When I was a teenager, I spent two summers in a work program in Yellowstone Park, with a bunch of other teenagers. As soon as we could, we each went to the nearest gift shop to get snacks, t-shirts and knives. I watched all my new friends buy the biggest knives they could afford. I wanted to buy a big knife too, but I only had $20, and that happened to be the price of a Gerber LST.

I spent weeks watching everyone else throwing their knives into trees or the ground. They all had little side-pouches on scabbards with sharpening stones. They had fishhooks and string and matches in the handles. I had to keep my LST in my pocket, where I usually forgot about it.

After awhile working with their knives weighing down their belts, the fish hooks stabbing their fingers and the handles falling off, most of the other guys threw them away.
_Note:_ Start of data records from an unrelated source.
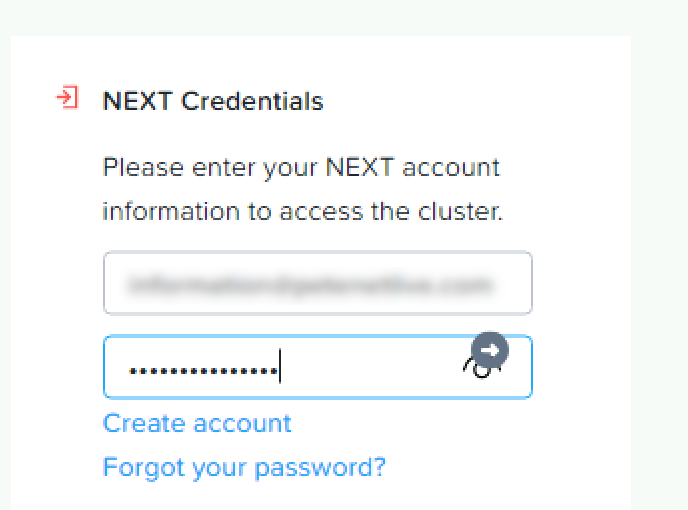
Task: Click the login arrow icon next to heading
Action: [x=67, y=98]
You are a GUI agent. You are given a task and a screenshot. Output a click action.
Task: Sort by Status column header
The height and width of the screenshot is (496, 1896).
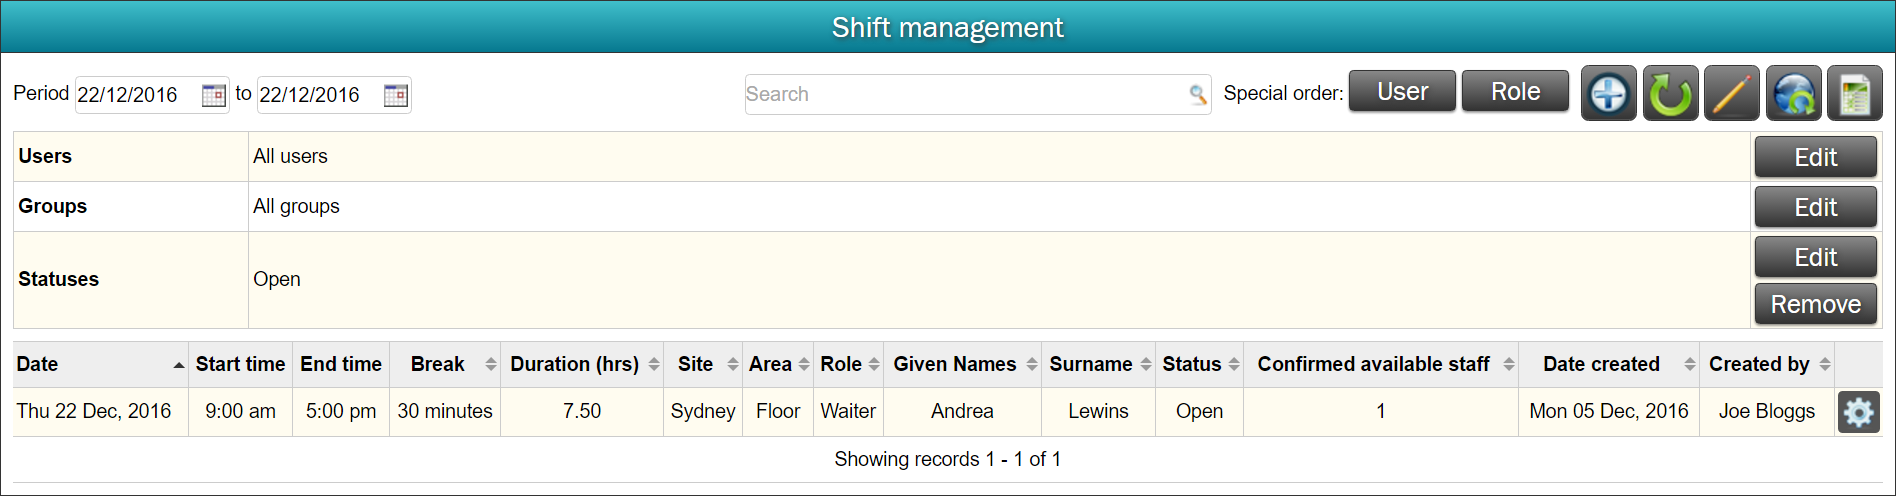[1199, 364]
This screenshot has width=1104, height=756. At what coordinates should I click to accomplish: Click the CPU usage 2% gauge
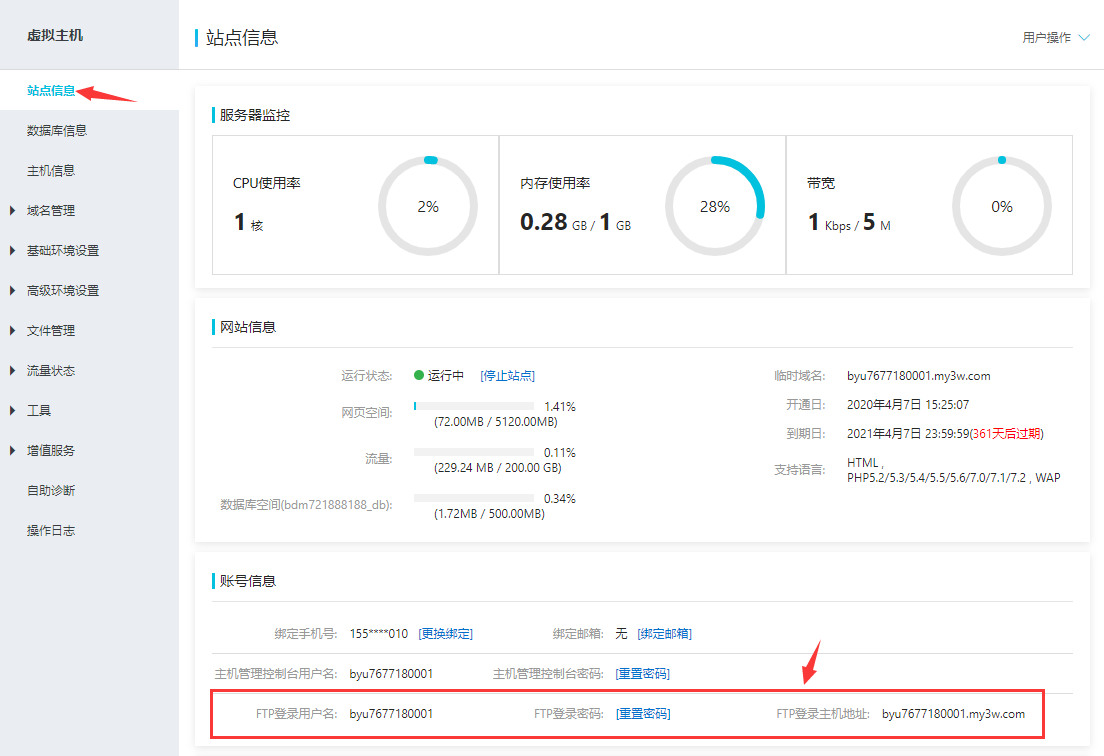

My LST stayed sharp, because I used it to cut a few pieces of string, or carve a stick for marshmallows. I brought it back to work the next summer and I carried it for several years because it just did the job.

Now, I carry a swiss army knife every day, because I have a house that keeps falling apart. The burliest thing I end up doing in the woods is occasionally sawing sticks short enough to go into a folding stove. The rest of the time, it's just scissor work: cutting the top off of a food bag, cutting a cord, a ripped nail...

If I could find a small SAK with just a saw, scissors, tweezers, toothpick and maybe a short blade, I'd buy it and face the wrath of my wife. On trips when fires are banned, I'll bring an Ambassador (a little bigger than a Classic).